Reputation: 755
I have a SurfaceView with a transparent background, on which i draw stuff, and on top of that i want an ImageView to be drawn.
In order for the SurfaceView to be transparent i have to set surfaceView.setZOrderOnTop(true)
, but the problem is that now, my surfaceview's canvas is drawn on top of the imageview,
which makes sense because of setZOrderOnTop(true)
.
My question is, is there a way to achieve what i want? a SurfaceView with transparent background and an ImageView on top of it?
Thanks, Vlad
Edit: Ok so this isn't possible. See fadden's answer below, or https://www.youtube.com/watch?v=duefsFTJXzc&feature=feedwll&list=WL for deeper understanding.
Upvotes: 2
Views: 1928
Reputation: 7146
You can do that placing the ImageView inside a PopupWindow. It can come from an xml layout.
Example:
View popupView = layoutInflater.inflate(R.layout.popuplayout, null);
PopupWindow myPopup = new PopupWindow(popupView, LayoutParams.WRAP_CONTENT, LayoutParams.WRAP_CONTENT);
myPopup.setOutsideTouchable(true);
myPopup.showAtLocation(rootView, Gravity.TOP | Gravity.LEFT, 100, 100);
Where 100, 100 is your x, y position.
Upvotes: 0
Reputation: 52313
You can't do what you want with a single SurfaceView
.
All Views are composed onto a single layer. The SurfaceView
has two parts, the "View" part (which is just a transparent place-holder) and the "Surface" part. The latter is a completely separate layer.
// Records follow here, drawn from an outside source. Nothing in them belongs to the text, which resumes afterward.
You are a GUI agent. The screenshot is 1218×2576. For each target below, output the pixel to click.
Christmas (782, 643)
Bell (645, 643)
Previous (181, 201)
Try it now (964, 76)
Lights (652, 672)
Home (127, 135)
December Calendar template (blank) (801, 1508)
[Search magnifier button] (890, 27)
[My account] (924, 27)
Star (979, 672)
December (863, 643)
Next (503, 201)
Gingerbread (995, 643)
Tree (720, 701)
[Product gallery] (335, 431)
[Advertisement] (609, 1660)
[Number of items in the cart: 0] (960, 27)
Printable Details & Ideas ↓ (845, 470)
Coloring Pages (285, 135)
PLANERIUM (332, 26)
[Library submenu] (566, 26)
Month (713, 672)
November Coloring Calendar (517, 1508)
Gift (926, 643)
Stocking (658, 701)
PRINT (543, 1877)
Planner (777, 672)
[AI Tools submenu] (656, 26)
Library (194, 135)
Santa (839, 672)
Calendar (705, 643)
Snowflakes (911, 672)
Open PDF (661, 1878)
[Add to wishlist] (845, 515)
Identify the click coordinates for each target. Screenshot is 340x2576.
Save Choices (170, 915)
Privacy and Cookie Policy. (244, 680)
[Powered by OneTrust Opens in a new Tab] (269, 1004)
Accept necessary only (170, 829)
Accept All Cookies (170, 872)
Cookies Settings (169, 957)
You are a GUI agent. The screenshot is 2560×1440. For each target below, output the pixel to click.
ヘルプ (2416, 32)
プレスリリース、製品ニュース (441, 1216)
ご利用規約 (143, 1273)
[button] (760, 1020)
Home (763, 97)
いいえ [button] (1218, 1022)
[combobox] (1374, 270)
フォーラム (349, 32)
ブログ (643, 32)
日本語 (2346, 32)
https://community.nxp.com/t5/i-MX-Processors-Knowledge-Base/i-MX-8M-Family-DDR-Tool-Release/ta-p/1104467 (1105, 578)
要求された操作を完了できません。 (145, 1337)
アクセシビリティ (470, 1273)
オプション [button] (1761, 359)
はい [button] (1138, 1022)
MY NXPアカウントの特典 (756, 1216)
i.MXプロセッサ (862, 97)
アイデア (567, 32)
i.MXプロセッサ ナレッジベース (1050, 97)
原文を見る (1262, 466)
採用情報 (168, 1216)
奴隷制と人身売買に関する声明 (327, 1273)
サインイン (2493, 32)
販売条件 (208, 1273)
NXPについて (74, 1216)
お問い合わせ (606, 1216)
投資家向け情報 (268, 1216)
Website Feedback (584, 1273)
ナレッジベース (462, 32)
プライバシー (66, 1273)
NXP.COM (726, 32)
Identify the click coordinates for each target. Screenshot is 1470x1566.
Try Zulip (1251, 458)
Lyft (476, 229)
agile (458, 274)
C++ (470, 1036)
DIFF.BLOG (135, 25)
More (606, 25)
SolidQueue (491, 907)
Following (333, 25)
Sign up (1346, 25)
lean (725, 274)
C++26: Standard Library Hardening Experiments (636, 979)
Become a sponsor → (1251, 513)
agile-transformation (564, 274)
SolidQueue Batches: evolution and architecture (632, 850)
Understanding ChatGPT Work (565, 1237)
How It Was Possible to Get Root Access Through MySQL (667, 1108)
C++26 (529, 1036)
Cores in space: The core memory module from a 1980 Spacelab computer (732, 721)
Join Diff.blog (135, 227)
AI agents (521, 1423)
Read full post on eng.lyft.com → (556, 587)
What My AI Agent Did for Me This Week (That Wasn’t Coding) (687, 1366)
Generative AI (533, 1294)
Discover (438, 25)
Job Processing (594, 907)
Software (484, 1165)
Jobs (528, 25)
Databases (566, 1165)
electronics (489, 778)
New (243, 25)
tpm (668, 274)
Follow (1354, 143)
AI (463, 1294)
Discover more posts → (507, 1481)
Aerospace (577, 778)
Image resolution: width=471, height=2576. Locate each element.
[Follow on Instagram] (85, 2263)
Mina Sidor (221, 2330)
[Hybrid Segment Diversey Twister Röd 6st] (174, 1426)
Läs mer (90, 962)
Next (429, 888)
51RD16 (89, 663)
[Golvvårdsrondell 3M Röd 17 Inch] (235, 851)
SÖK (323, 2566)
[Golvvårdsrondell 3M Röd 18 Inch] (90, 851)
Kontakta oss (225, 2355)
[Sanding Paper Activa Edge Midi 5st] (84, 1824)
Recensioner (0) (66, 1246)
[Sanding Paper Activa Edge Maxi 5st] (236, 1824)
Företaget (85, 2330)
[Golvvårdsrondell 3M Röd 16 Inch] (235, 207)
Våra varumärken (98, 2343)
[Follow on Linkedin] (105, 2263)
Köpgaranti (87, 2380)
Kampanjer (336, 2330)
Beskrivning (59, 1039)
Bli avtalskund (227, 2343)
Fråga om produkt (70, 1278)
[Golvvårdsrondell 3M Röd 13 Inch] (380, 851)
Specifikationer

So you can put the "Surface" part above all other Views or below all other Views, but you can't put it in between. A TextureView
will do what you want, but you need to be using API 14+ for that.
You can, however, have more than one SurfaceView
, and put the "Surface" layers at different Z-levels. There are good reasons not to do this -- once you have more than N surfaces the system compositor may switch to a less-efficient operating mode -- but it's possible. See the "Multi-surface test" in Grafika for an example.